La procédure devant le Juge des contentieux de la protection étant orale en vertu des dispositions de l’article 761 du Code de procédure civile, toute partie est tenue d’y être présente ou représentée pour faire valoir ses demandes.
En application de l’article 385 du Code de procédure civile, l’instance s’éteint à titre principal par l’effet de la péremption, du désistement d’instance ou de la caducité de la citation.
En l’occurrence, [7], contestant les mesures imposées par la [10], n’a pas comparu et n’a présenté aucun motif légitime expliquant son absence.
[7] ne justifie pas, par ailleurs, avoir procédé selon les formes prévues par l’article R.713-4 du code de la consommation et de l’article 446-1 alinéa 2 du Code de procédure civile. En effet, postérieurement à son recours et après sa convocation à l’audience, [7] n’a pas adressé ses moyens par lettre recommandée avec accusé de réception à chacune des parties à la procédure.

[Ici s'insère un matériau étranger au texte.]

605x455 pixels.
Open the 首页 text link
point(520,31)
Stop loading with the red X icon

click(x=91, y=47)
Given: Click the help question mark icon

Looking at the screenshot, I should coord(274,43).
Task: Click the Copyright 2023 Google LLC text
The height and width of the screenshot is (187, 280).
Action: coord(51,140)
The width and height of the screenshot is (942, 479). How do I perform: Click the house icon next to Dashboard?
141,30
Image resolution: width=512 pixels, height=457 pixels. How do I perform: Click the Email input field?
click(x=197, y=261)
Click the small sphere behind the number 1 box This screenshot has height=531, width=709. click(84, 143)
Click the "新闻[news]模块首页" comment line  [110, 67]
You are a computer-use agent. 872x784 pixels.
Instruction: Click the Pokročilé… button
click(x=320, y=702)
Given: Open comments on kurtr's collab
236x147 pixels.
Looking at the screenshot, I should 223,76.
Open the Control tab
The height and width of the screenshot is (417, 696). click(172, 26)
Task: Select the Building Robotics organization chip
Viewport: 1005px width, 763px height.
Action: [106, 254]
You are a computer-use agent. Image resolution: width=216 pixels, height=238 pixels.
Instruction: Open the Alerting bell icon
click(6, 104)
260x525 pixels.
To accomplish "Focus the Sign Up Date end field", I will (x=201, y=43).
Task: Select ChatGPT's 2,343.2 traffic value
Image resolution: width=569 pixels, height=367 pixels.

Il convient en conséquence de déclarer le recours caduc. Il appartiendra alors à [7], le cas échéant, de solliciter un relevé de caducité dans les conditions de l’article 468 du code de procédure civile. A défaut, le dossier sera retourné à la [10] aux fins de classement.
PAR CES MOTIFS
La juge des contentieux de la protection, statuant publiquement par jugement réputé contradictoire susceptible de relevé de caducité dans les quinze jours du prononcé et par mise à disposition au greffe,
DECLARE le recours de [7] caduc ;
CONSTATE l’extinction de l’instance et le dessaisissement du Juge des contentieux du Tribunal judiciaire de Montpellier ;
DIT qu’à défaut de relevé de caducité le dossier sera renvoyé à la [10] ;
DIT que s’appliqueront les mesures imposées par la [11] le 25 mars 2025, un mois après la date de la présente décision ;
LAISSE les dépens à la charge du Trésor public.
RAPPELLE que l’exécution provisoire est de droit.